Professor Jenna Weissman Joselit, teaches Judaic Studies and History at The George Washington University. She chronicles the development of the Jewish community in the United States. She recently wrote a short essay about the history of Jewish day schools in America. It was not an argument on behalf of day schools. Nor was it a polemic against. It was, simply, a brief outline of the rise of day school education as one among many of mainstream educational choices within the community.

The sub-headline of the essay captures its gist. “Once demonized as the community embraced public schools, they [day schools] eventually came into their own by teaching ‘Judaism and Americanism’ side by side.”

As in most new communities in Western societies where Jews arrived in the late 19th and then 20th century and then tried to integrate into the mainstream majority society, Joselit notes that “America’s Jews understood all too well that the public school was both the ticket to modernization and the price they had to pay to become full-fledged Americans.”

Not surprisingly therefore, public school education was embraced by the newcomers.

Some years later, as immigrants grew more accustomed to and secure in their surroundings, certain individuals decided to assert and preserve their religious identity by embarking on a new approach to education, in the form of intensive day school education.

“It took enormous vision, leavened by a giant leap of faith, to imagine a Jewish educational institution that could hold its own against the mighty public school and do right by American-born boys and girls, all the while offering first-rate instruction in Jewish subjects.”

Joselit describes the difficulties in initiating Jewish day schools and the opposition to doing so in certain circles. But despite the long odds in making day schools happen, Joselit writes: “Little by little, though, something started to give: Jewish day school education became an increasingly attractive option. Between 1917 and 1939, American Jews established 23 such institutions in the greater New York metropolitan area alone.”
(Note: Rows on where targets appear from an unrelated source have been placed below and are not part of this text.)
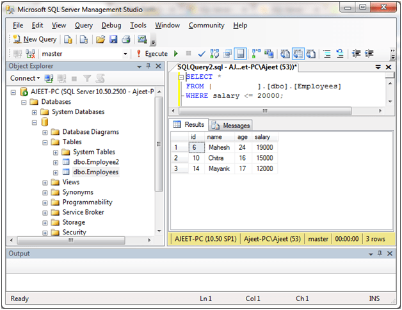Screen dimensions: 402x310
Task: Switch to the Messages tab
Action: point(231,126)
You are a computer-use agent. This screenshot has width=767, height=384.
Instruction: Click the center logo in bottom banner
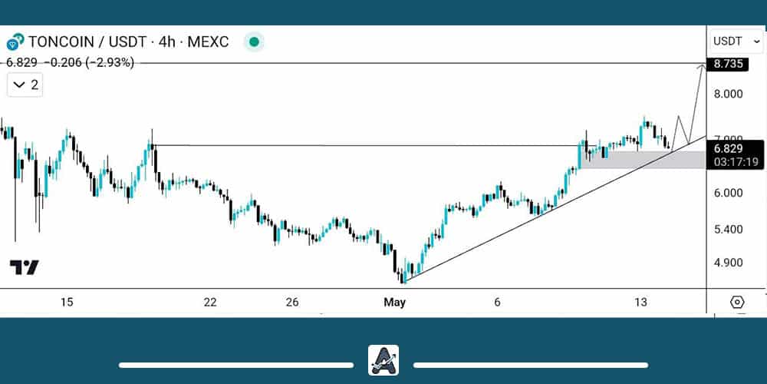[384, 360]
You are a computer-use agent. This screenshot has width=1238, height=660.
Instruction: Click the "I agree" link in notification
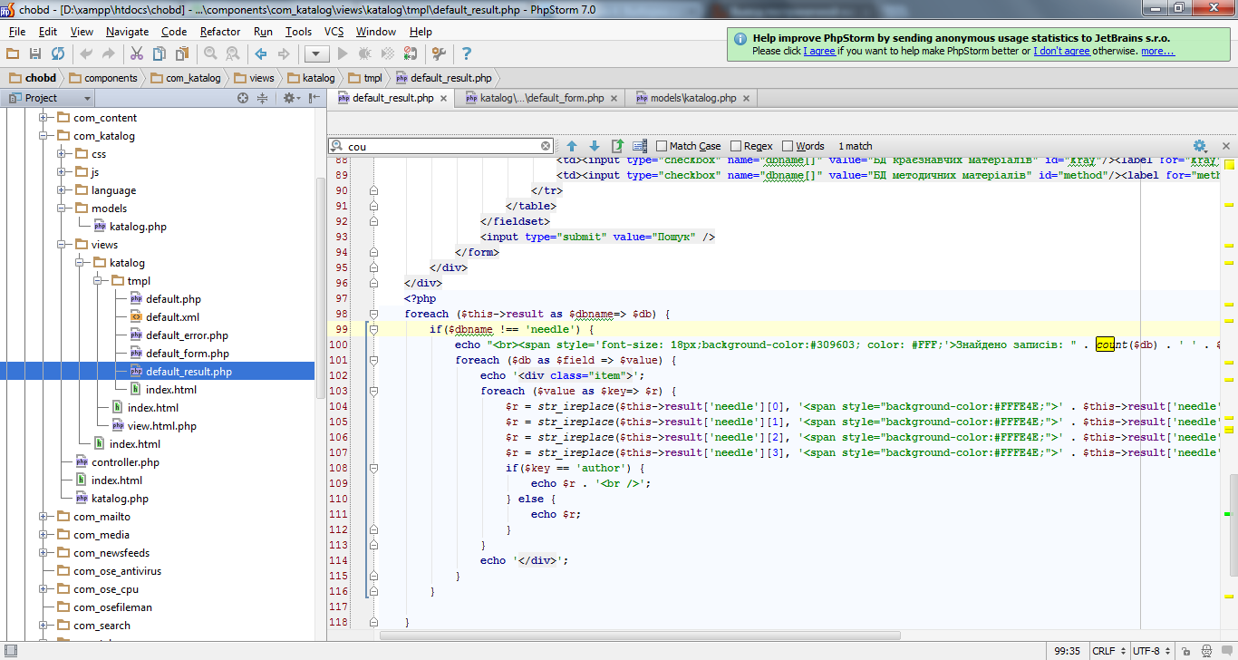point(819,52)
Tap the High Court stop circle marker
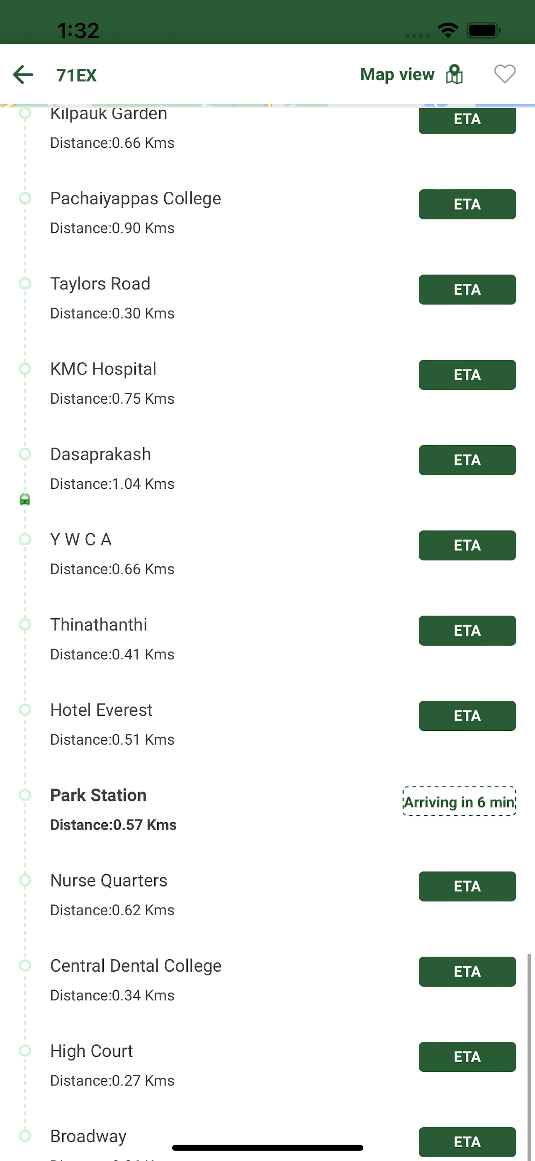 [25, 1051]
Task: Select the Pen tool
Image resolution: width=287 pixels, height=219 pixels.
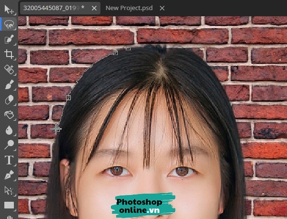Action: click(9, 175)
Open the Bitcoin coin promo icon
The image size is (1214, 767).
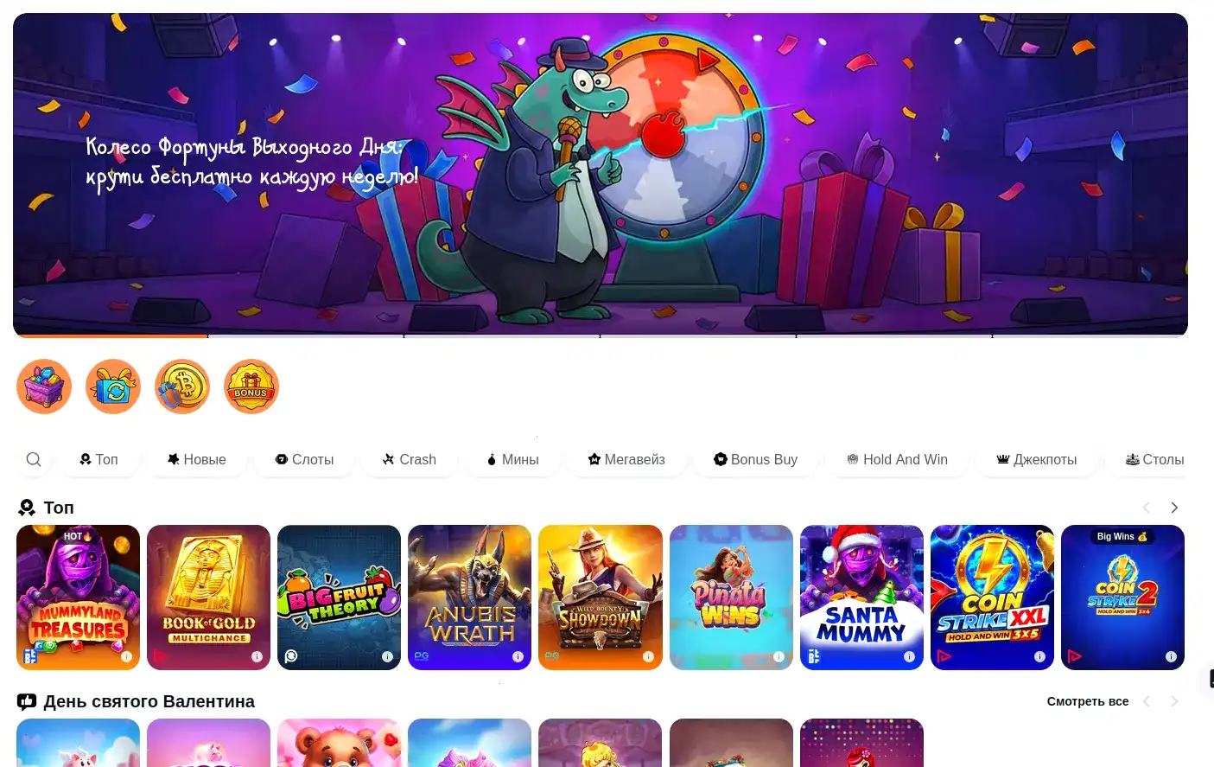(182, 387)
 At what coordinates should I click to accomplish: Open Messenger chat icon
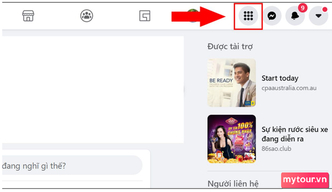click(272, 16)
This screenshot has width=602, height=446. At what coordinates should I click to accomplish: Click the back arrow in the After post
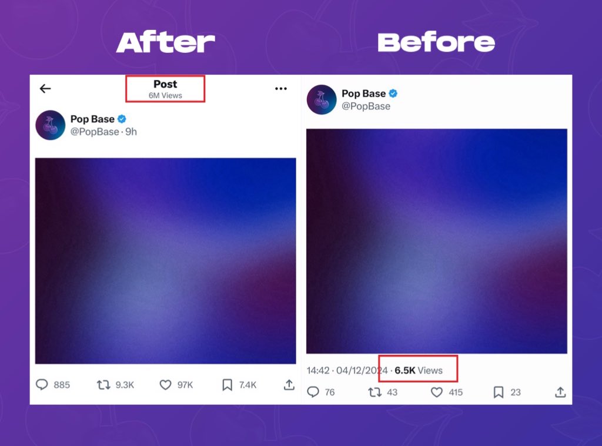(x=45, y=89)
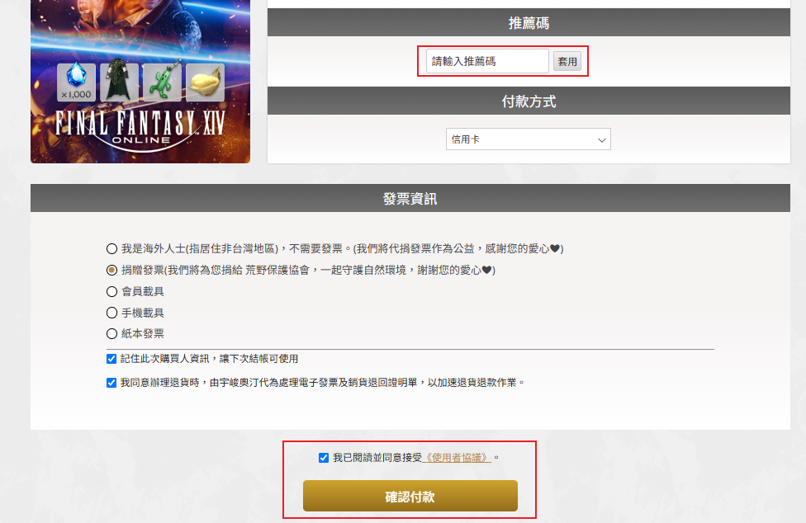Choose the 手機載具 invoice option
Screen dimensions: 806x523
(x=112, y=313)
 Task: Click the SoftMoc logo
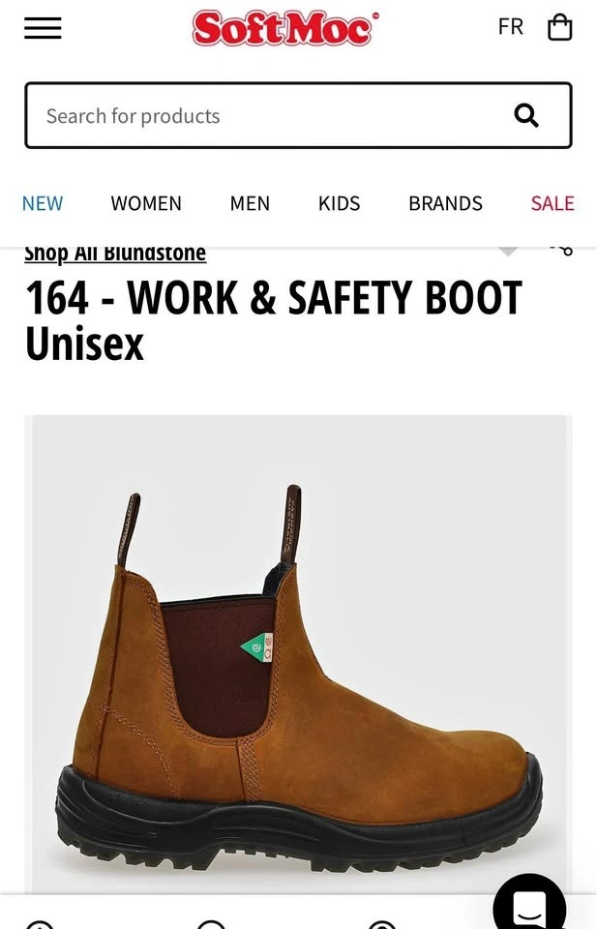[285, 28]
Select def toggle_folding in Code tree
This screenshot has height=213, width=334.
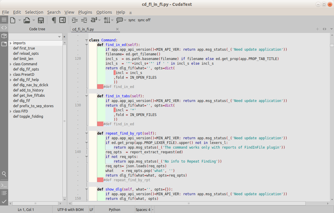point(28,117)
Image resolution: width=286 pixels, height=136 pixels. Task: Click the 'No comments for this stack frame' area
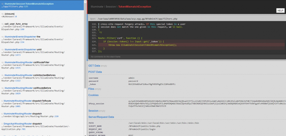tap(106, 57)
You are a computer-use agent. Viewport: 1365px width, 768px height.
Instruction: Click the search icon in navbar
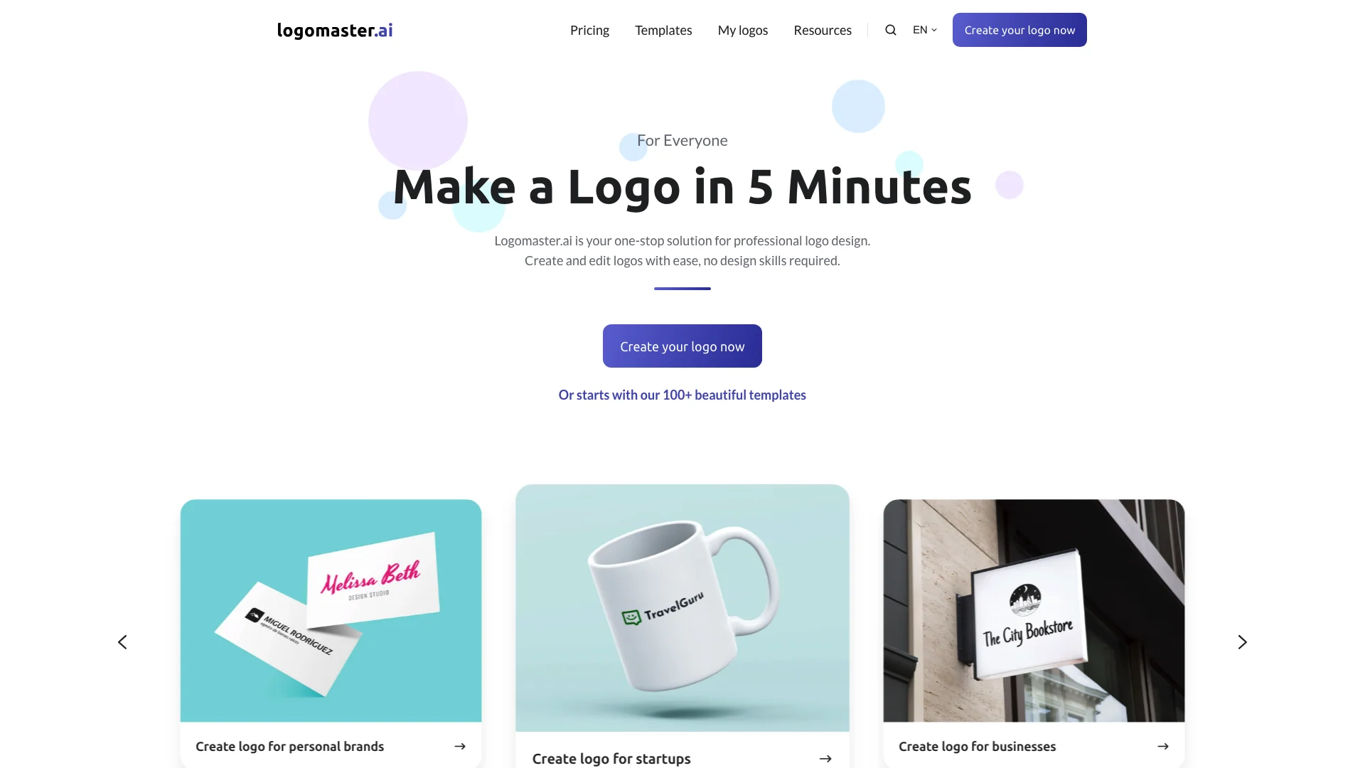tap(889, 29)
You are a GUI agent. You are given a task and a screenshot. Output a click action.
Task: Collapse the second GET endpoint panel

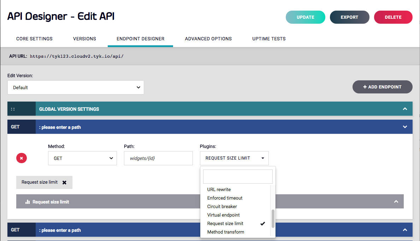[x=405, y=230]
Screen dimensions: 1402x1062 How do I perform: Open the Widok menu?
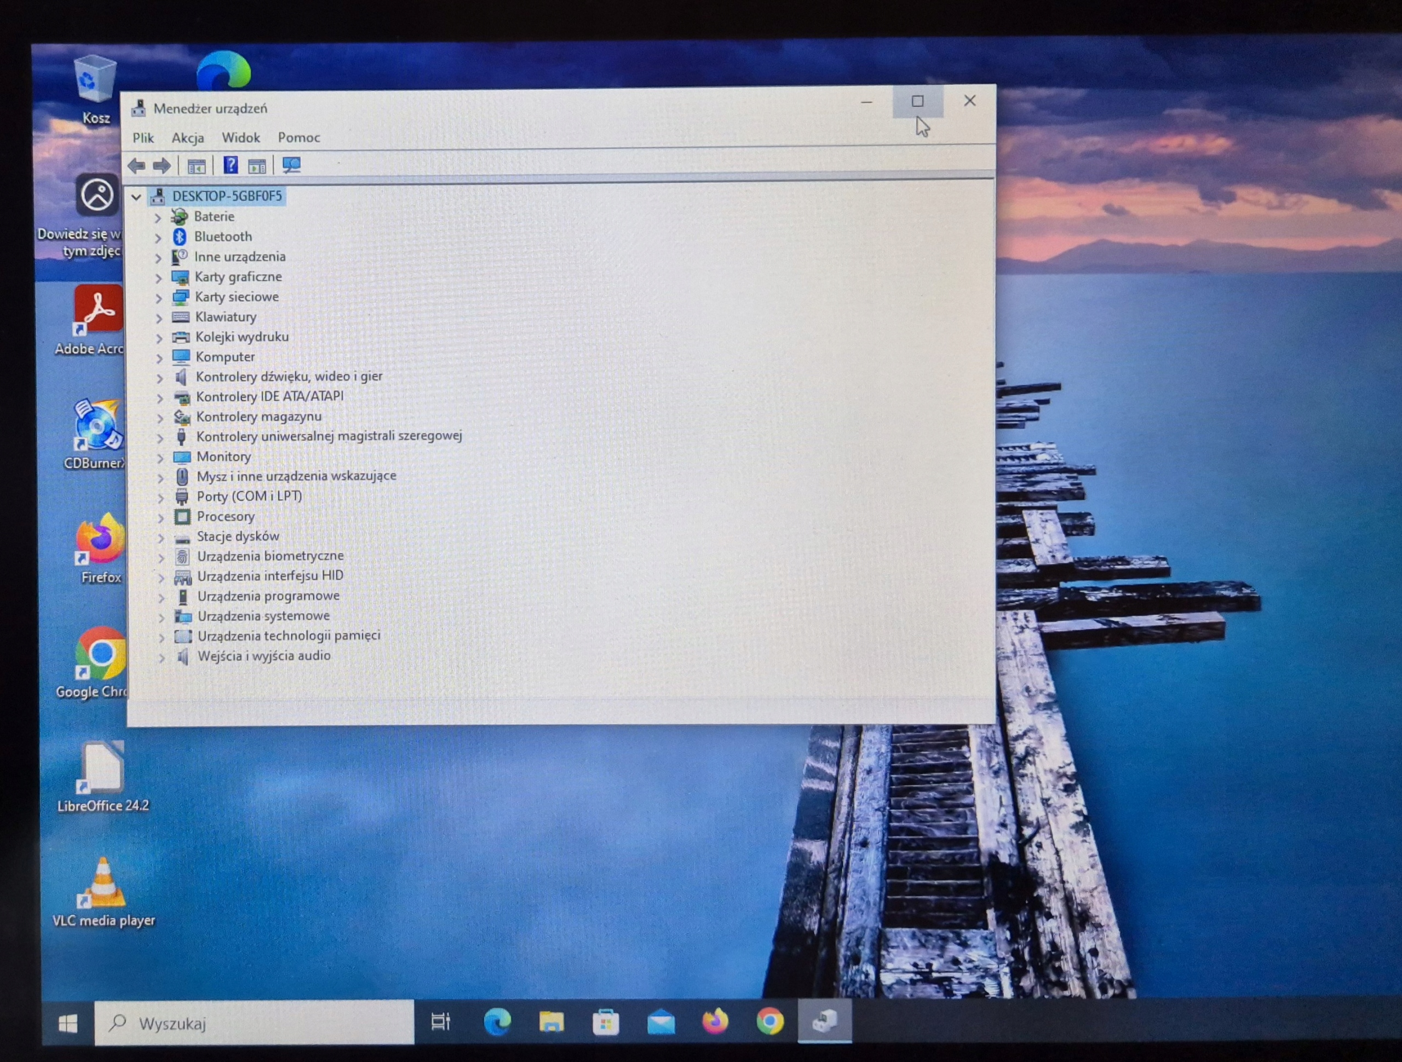click(x=240, y=138)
Then Joselit makes note of one the key revelations that helped launch day schools throughout the United States: “What fueled their efforts was the sobering realization that hardly any committed or “sturdy Jews” emerged from the prevailing system in which Jewish education played second fiddle to the public school. (Our emphasis)

“In the years that followed, especially in the wake of the Shoah and the rise of the State of Israel, Jewish day schools gained in both number and collective esteem. Once marginalized and derided, they came to be seen, in the words of the Orthodox Union, as the “most exciting and hopeful phenomenon in Jewish life in America. Statistics bore out that optimistic assertion, as did the emergence of Conservative and Reform-affiliated day schools. By the late 1990s, according to one census, American Jewry could boast nearly 670 Jewish day schools; the most recent tabulation, in 2013-2014, puts that number at 861.”

Since Joselit’s essay is intended as a historical survey about the advent of day schools in the United States, she offers no conclusions about their importance or impact upon the generations of young and future Jews. Nor does she attempt to make the case for day schools.

Pointing to the obvious and widely acknowledged stumbling blocks to the further growth of days schools in our times, such as the “exorbitant costs” and the “decreasing denominationalism” among Jews, Joeselit concludes with a shrug.

“It’s anyone’s guess as to what the future holds.”

•••

By making Jewish education in the GTA affordable––starting with day school education––we have the opportunity to actually determine what the future will hold in our community.

We have the opportunity to write our own history. It is imperative that we do so.

•••

Shabbat Shalom. Mo’adim l’Simchah. Chag samayach.